Far Below Cayuga’s Waters
By Caitlin McDonnell
The conversation around increasing the percentage of renewable energy in the generation mix continues to grow larger, and more complex. As you may recall from our previous post on geothermal energy, wind and solar, while the most frequently cited renewable energy sources, face the challenge of intermittency. Without significant improvements in energy storage technology, neither can provide reliable power. Geothermal energy, or the heat that exists deep within the earth’s crust, presents the potential for baseload, renewable energy supply for much of the United States. The Department of Energy (DOE) observes that the US alone contains more than 5 terawatts of geothermal heat resources. A fraction of this amount could power all homes in the United States
See Note 1, below, for a refresher on geothermal energy.
On June 21, 2022, a team at Cornell spudded the Cornell University Borehole Observatory (CUBO) well for the purpose of assessing the potential for earth source heat (ESH) under the Cornell campus.
Cornell defines ESH as “Cornell’s version of a deep geothermal system that would use the Earth’s internal heat to warm the Ithaca campus without the use of fossil fuels.” The drilling rig was powered by an electric motor served by a 5-MVA transformer interconnected with the electric grid, rather than by a diesel engine, as is typically the case.
Drilling concluded on August 13, 2022 as the borehole extended into the top of crystalline basement rock at a final depth of 9,790 feet and a bottom hole temperature of about 200 degrees Fahrenheit. Over time, CUBO will provide data to determine if the rock characteristics and temperatures in Ithaca’s subsurface are sufficient to heat the campus’s buildings. If so, the team of researchers will move to the next phase of ESH to engineer the energy extraction process by which Cornell could harness the geothermal energy.
A key part of Cornell’s goal to achieve climate neutrality by 2035 lies in its ability to convert the campus from steam to water heat. This will allow the campus’s energy distribution system not only to transfer the heat captured through ESH (if pursued) to campus buildings, but also to accept other forms of renewable energy as well. This conversion is currently underway.

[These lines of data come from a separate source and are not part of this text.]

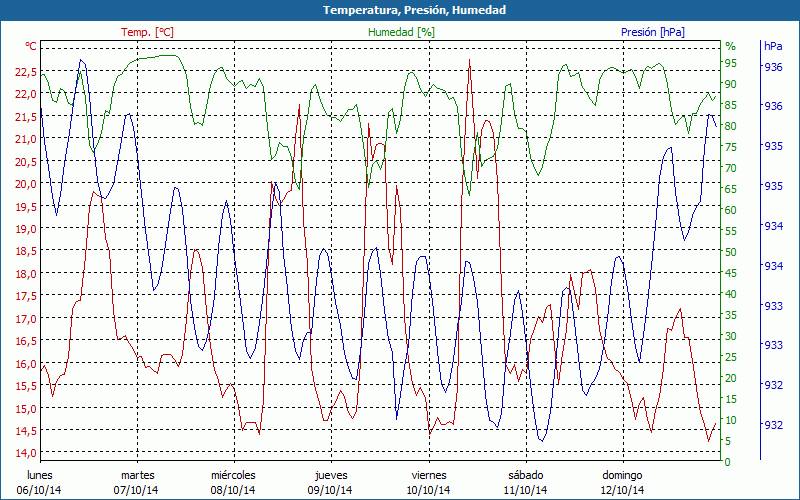Click the hPa unit label on right axis
This screenshot has height=500, width=800.
point(773,46)
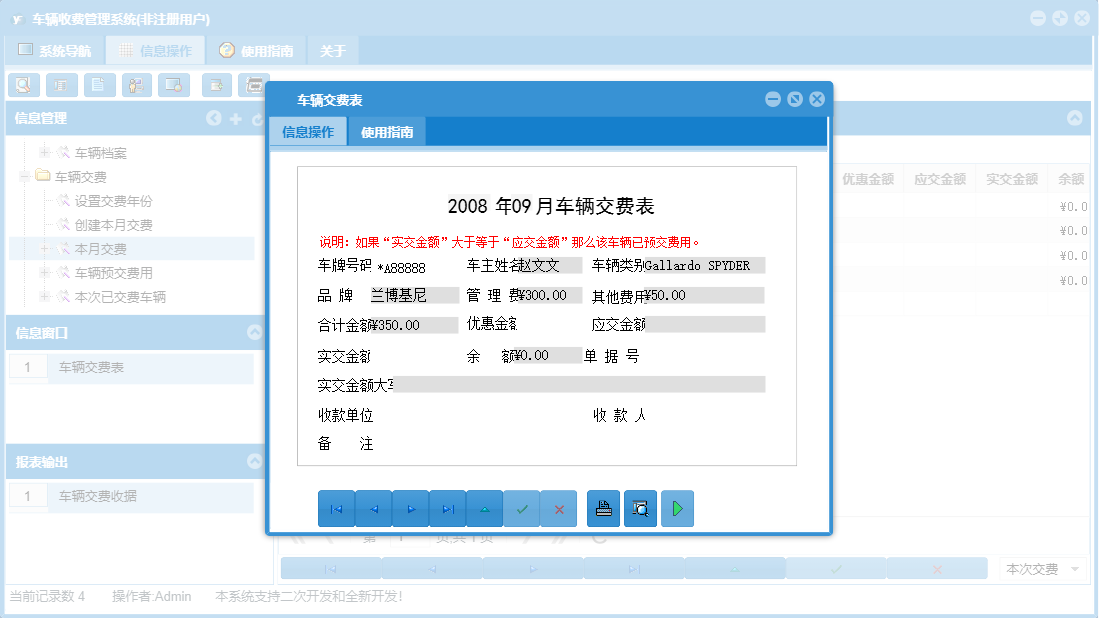Select the search query tool in main toolbar
Viewport: 1099px width, 618px height.
(24, 85)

The well, funded by a $7.7 million grant from the US Department of Energy (DOE), is a national demonstration site; its success could pave the way for geothermal energy systems across the country. On September 8, 2022, the DOE announced a goal to reduce the cost of enhanced geothermal systems by 90%, to $45 per megawatt-hour by 2035. Prior to announcing this aggressive goal, the DOE made two geothermal funding announcements that will support the effort – up to $165 million to fund the transfer of knowledge, skills, and technology from the oil and gas industry to geothermal deployment on July 8, 2022, and up to $44 million to fund innovations in advanced geothermal systems on August 15, 2022.
With the drilling phase for CUBO complete, data analysis is now underway. It will be interesting to see if and how the Cornell team moves forward to the next phase of the project and drills a demonstration “well pair.”
Note 1: Geothermal energy involves extracting heat from the earth. Some of this heat remains from the original formation of the earth. Some is the result of the radioactive decay over millions of years of elements deep within the earth. Geothermal energy applications are large scale projects that tap into this heat source through wells drilled several miles below the surface of the earth.